A metafísica de Latour desdobra-se num duplo sentido; como uma metafísica da matéria e como uma metafísica das redes. Enquanto, normalmente, essa ambivalência da metafísica se encontra num equilíbrio elegante (um equilíbrio com o qual, em grande medida, acabo por concordar), parece-me no entanto que, quando Latour se refere ao digital, tem tendência a favorecer as redes em detrimento da matéria. Como se as (re)presentações digitais da realidade social fossem transparentes e “inocentes”, como se elas não fossem apenas capazes de representar as coisas, mas também de apresentá-las como elas são.

- [O que fazer]:
Responda com base no texto sobre a metafísica de Latour:
(a) Em que dois sentidos se desdobra a metafísica de Latour?
(b) Quando Latour se refere ao digital, o que ele tende a favorecer e em detrimento de quê?
(c) Que dois adjetivos o texto usa para as (re)presentações digitais da realidade social?
Os registros não entram em nada disto.

- [Registros exibidos]:
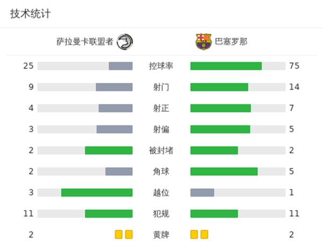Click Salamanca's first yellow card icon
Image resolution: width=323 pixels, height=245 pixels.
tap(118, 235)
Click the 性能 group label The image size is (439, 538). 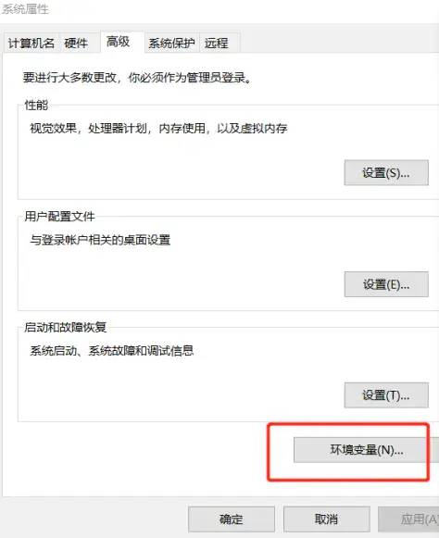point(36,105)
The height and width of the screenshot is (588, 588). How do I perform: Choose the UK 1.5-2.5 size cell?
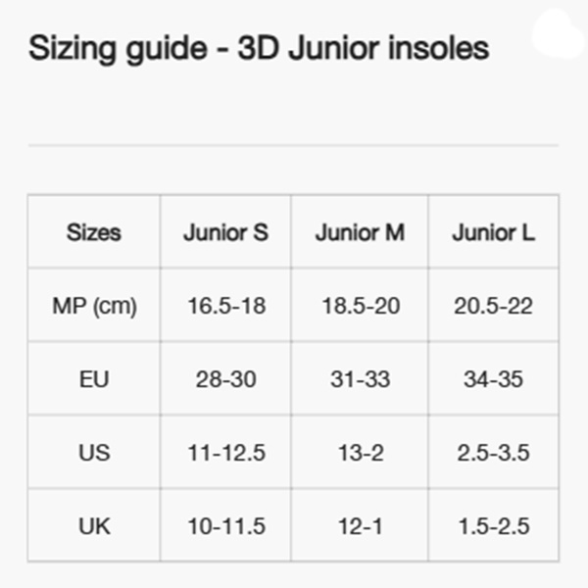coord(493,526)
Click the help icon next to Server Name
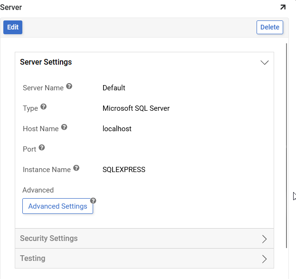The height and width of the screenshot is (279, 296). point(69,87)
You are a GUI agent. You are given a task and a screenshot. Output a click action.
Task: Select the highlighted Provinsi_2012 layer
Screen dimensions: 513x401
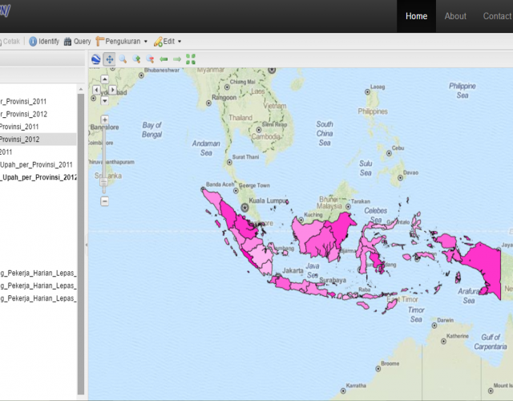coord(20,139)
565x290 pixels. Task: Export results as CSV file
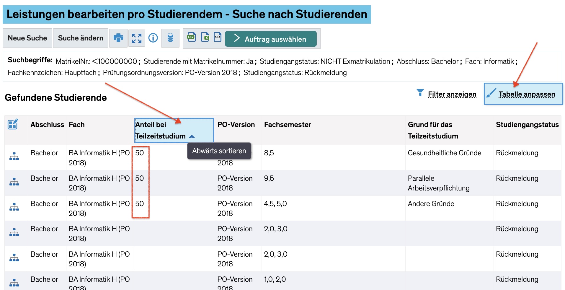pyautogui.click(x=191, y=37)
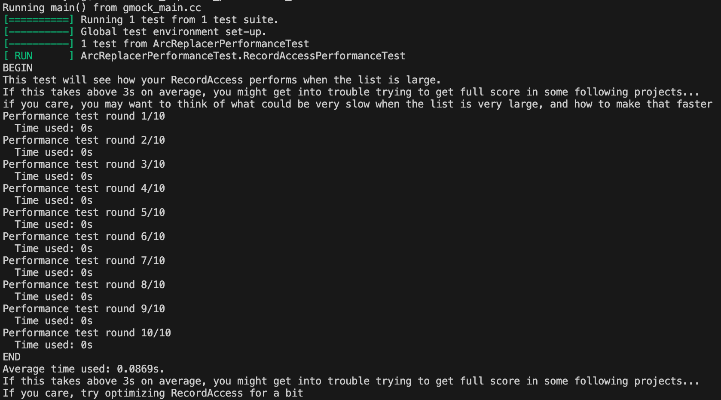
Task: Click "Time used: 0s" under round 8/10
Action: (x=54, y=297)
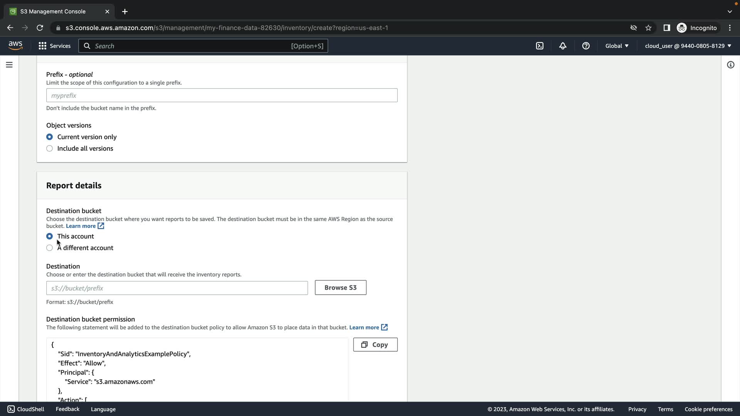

- [Resposta]:
(a) Como uma metafísica da matéria e como uma metafísica das redes.
(b) Tende a favorecer as redes em detrimento da matéria.
(c) Transparentes e "inocentes".